Make an exact copy of the entries, taking out every picture.

[Start of section]

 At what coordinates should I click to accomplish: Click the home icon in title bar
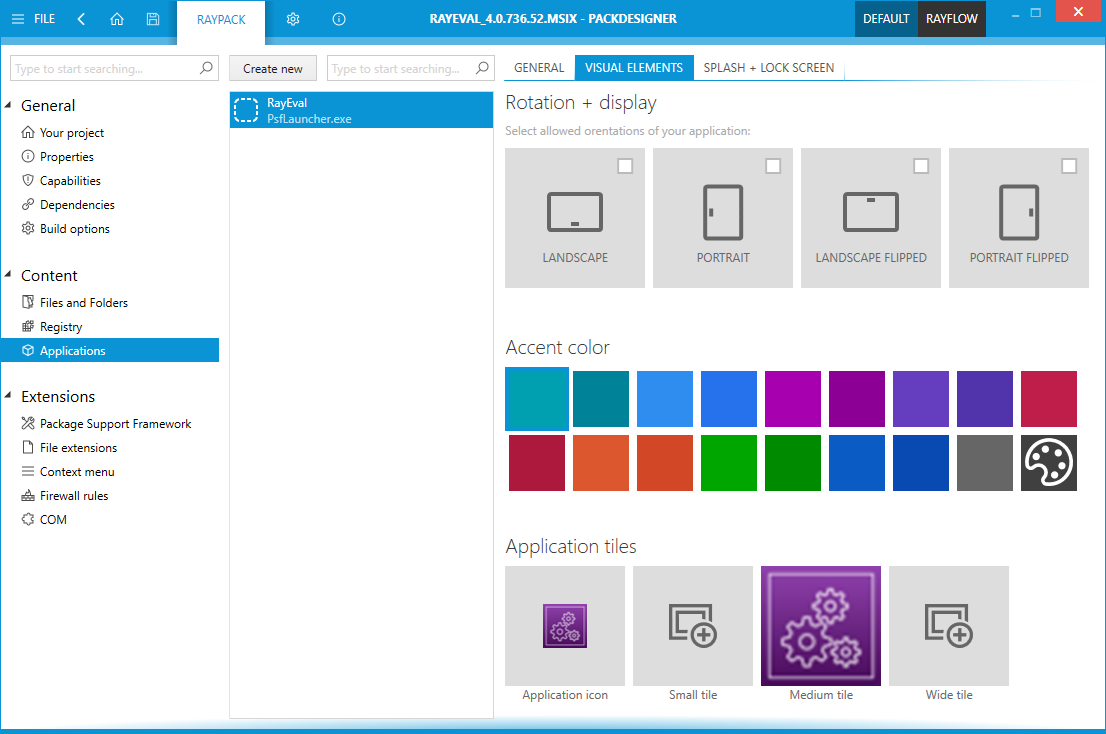coord(117,19)
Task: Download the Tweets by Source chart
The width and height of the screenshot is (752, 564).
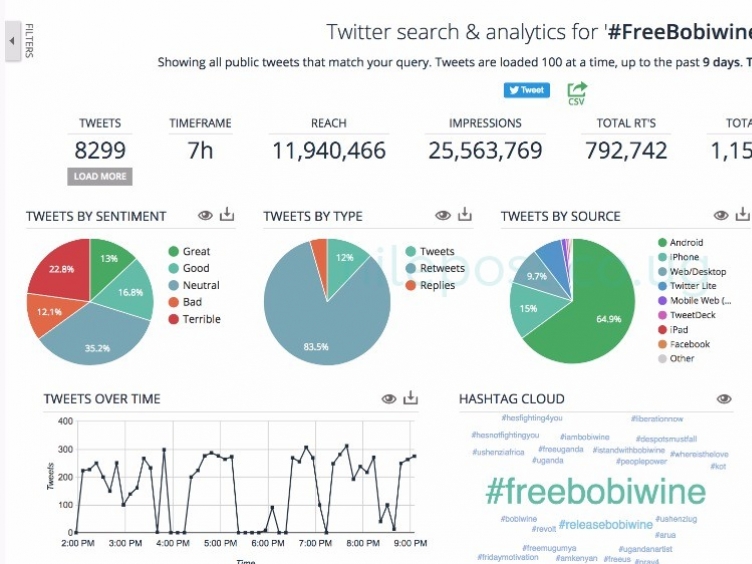Action: point(743,215)
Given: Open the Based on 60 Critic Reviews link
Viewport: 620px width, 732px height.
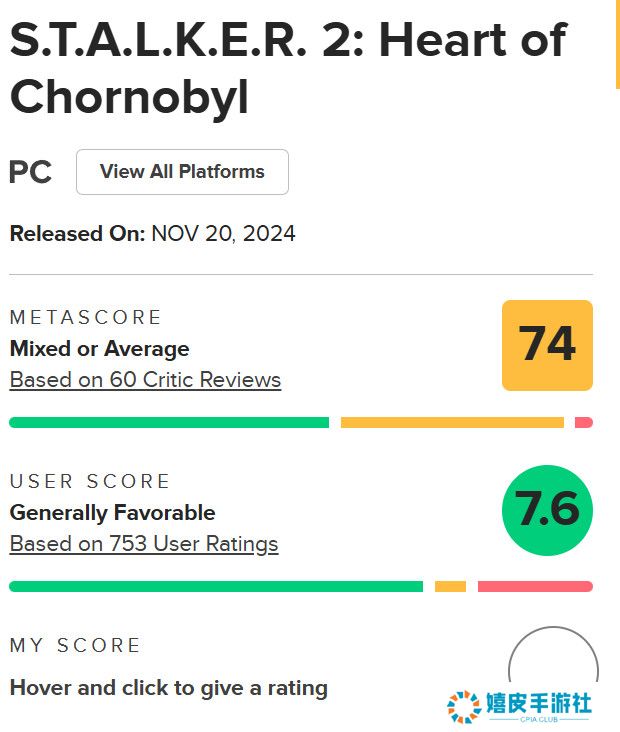Looking at the screenshot, I should (145, 380).
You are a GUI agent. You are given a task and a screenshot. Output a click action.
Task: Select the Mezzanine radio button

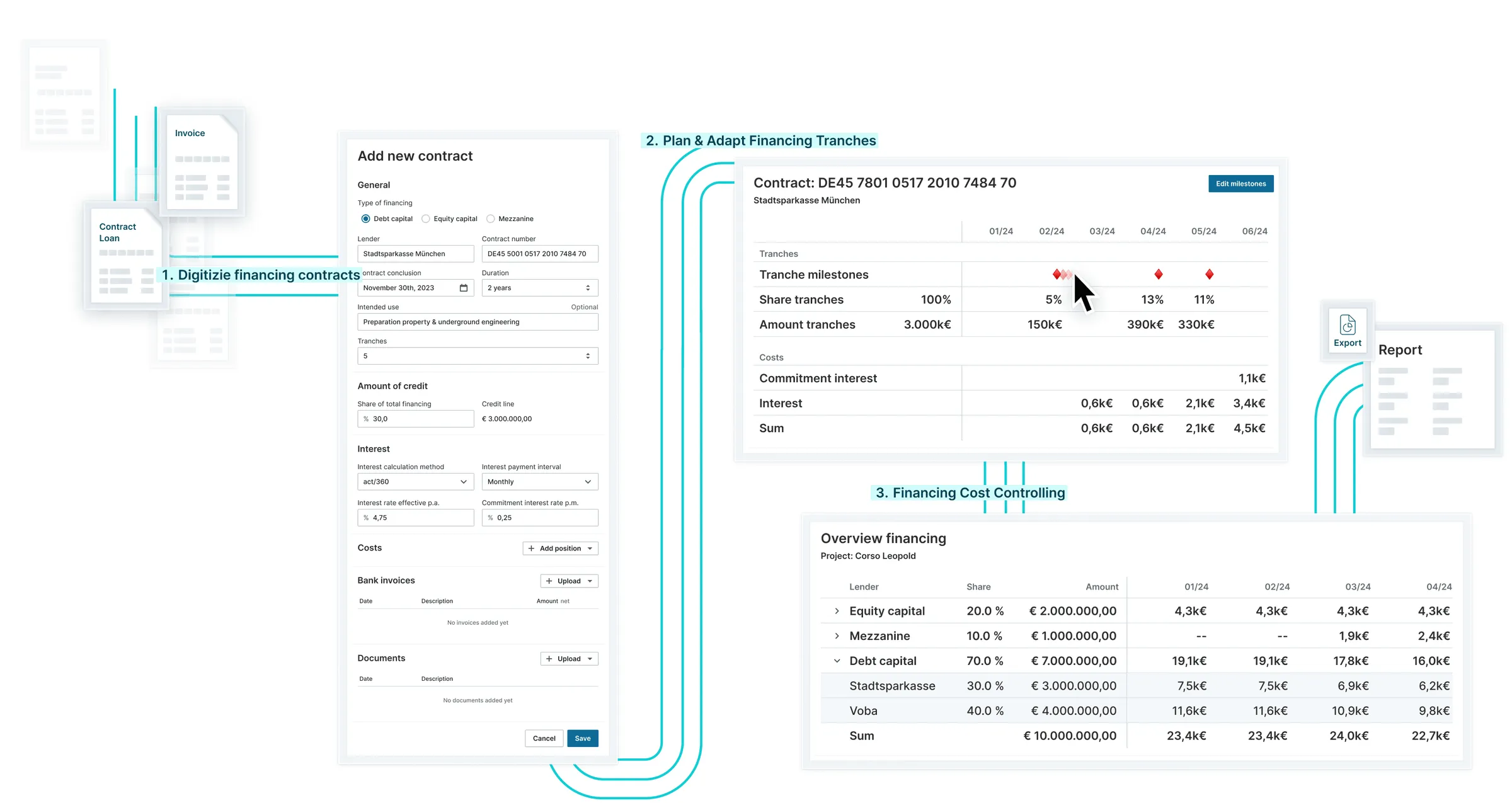click(x=490, y=219)
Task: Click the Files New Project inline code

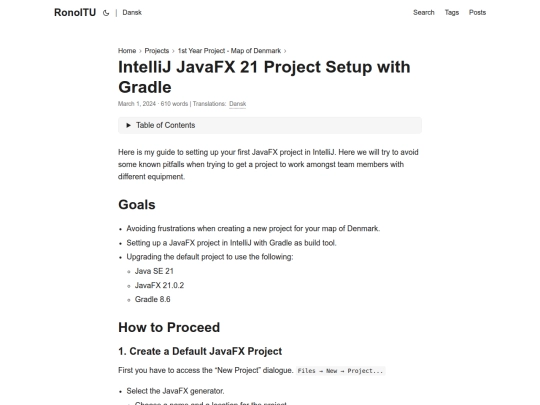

[End of section]

> **TASK SOLUTION**:
 At what coordinates should I click to accomplish: Click the home icon in title bar
coord(117,19)
Task: Download the Tweets by Source chart
The width and height of the screenshot is (752, 564).
Action: point(743,215)
Given: Open the Based on 60 Critic Reviews link
Viewport: 620px width, 732px height.
Looking at the screenshot, I should (145, 380).
You are a GUI agent. You are given a task and a screenshot. Output a click action.
Task: Select the Mezzanine radio button

click(x=490, y=219)
Task: Click the Files New Project inline code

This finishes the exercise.